Wrath (or anger) is aroused when an epidemiologist suffers a real or perceived injury, and the pain is transformed into the pleasure of vengeance. Our culture paves the way for Wrath in espousing pride, standing up for one’s rights, being competitive, and seeking prestige. Narrow-minded inflexibility, sometimes coupled with self-righteousness or despondency, leads to anger, where we concentrate on the object of our anger and forget everything else.
Risk assessment is at times an angry battle ground, with harsh condemnation of evidence and its interpretation,16 and accusations that environmental epidemiology research is paparazzi science leading to chemophobia.17 Perhaps worse, there has been suppression of information, withholding of evidence, lambasting of whistle-blowers, and releasing of half-truths or untruths.18 Researchers who publish results at odds with certain vested interests have become targets of unreasonable criticism and intimidation with the aim of suppressing or throwing suspicion on unwelcome information about health risks.19,20
Lust, Greed, and Gluttony
The licentious epidemiologist becomes obsessed with seeking pleasure through attention and recognition, including the highest academic titles and prizes. Colleagues become ways of satisfying the lustful epidemiologist’s needs by drafting manuscripts and otherwise delivering pleasure. Lust also affects the choice of study topics toward those that are linked to short-term rewards.21 When results are published, a sponsor’s interests can color the conclusions drawn by the lustful epidemiologist. Studies supported by the pharmaceutical industry are more likely to conclude that a drug is efficacious than studies conducted without such support22,23; similar tendencies are also observed in other fields.24–28
Gluttony is the related desire for an excess of anything, in our case often an inordinate appetite for publications. Gluttony involves preoccupation with producing and publishing to excess, which can lead to social apathy. In conjunction with the demand for replication in science (which creates inertia and constipation), Gluttony is propagated when students are taught to replicate and extend their mentor’s own research. Thus, the majority of published papers in environmental health journals deals with a limited, rather stable list of pollutants, such as lead, while other pollutants with complicated names have been barely studied at all. The Glutton also reports his findings sequentially in Least Publishable Units, in the hope that his productivity will make him an epidemiology celebrity.
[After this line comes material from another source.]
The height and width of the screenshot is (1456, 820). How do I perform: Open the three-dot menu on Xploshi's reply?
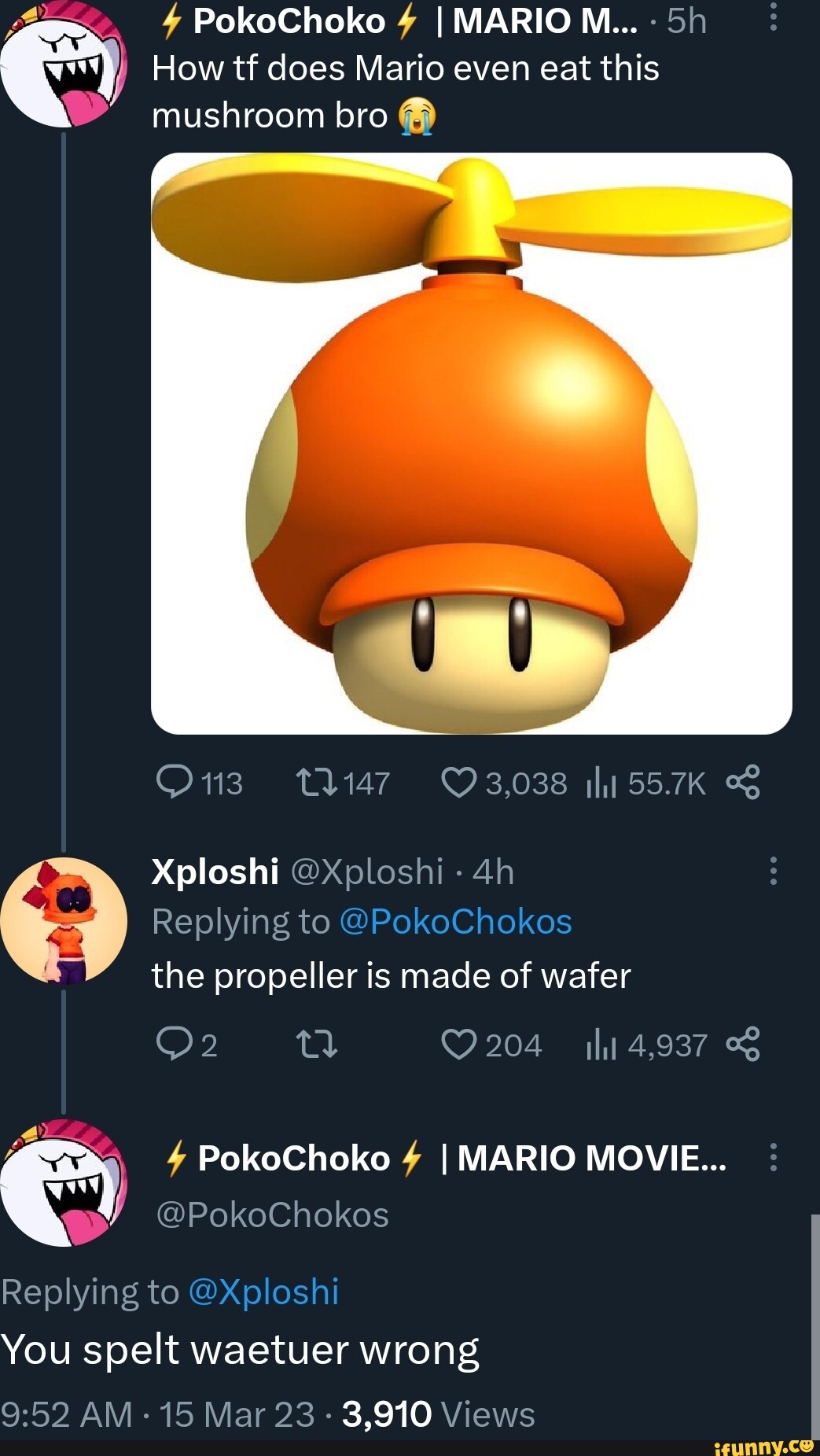[x=774, y=869]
Greed (or avarice) is the craving for material possessions and prestige. The prestige and the academic honors from a burgeoning Curriculum Vitae become the means to achieve, wield and display personal power (and in this sense the greedy one distinguishes himself from the Glutton). The greedy epidemiologist tries to intimidate or control others, thereby reinforcing his own illusions and feeling of success. Vanity publications often appear in trade journals or in publications disguised as scientific journals.29 When Greed leads him to compromise himself by entanglements in undeclared vested interests,30 public trust is abused by the deceit. The purposes of epidemiology in seeking the truth are betrayed.
Sloth in epidemiology is the indifference to public health and to the welfare of others. The lazy epidemiologist does not make it a priority to consider the implications of his work for public health, and he may appear as callous and uncaring. Eventually, sloth results in alienation of the epidemiologist, who in neglecting the utility of his work, loses his sense of purpose.
When early epidemiology warnings about environmental health hazards did not lead to appropriate prevention,31 sloth closed people’s eyes to the danger signs. Sloth and “taking the easy way” may even restrict the design of a study (such as the anecdotal drunk, who looks for his lost keys only under the lamp post), so that the proper public health issue is not addressed. This misleading type of study is sometimes referred to as committing a type III error.32 The blindness to social injustice and other serious problems can be coupled with an uncritical focus on epidemiologic methodology. In economics, similar concerns have led to accusations of autistic preoccupation with technical detail.33 The context of justification therefore needs to be balanced with the context of application.
The Precautionary Principle
The precautionary principle was included in the first convention on the protection of the North Sea in 1984, later to be followed by many other international agreements including the European Union treaty.5 The key element of the Precautionary Principle is the justification for appropriate public health action in response to limited (but plausible and credible) evidence of likely and substantial harm. The Precautionary Principle is thereby aimed at avoiding possible future harm associated with suspected, but not conclusive, environmental risks. In placing importance on imperfect evidence, the Precautionary Principle has implications for quality judgments of epidemiology.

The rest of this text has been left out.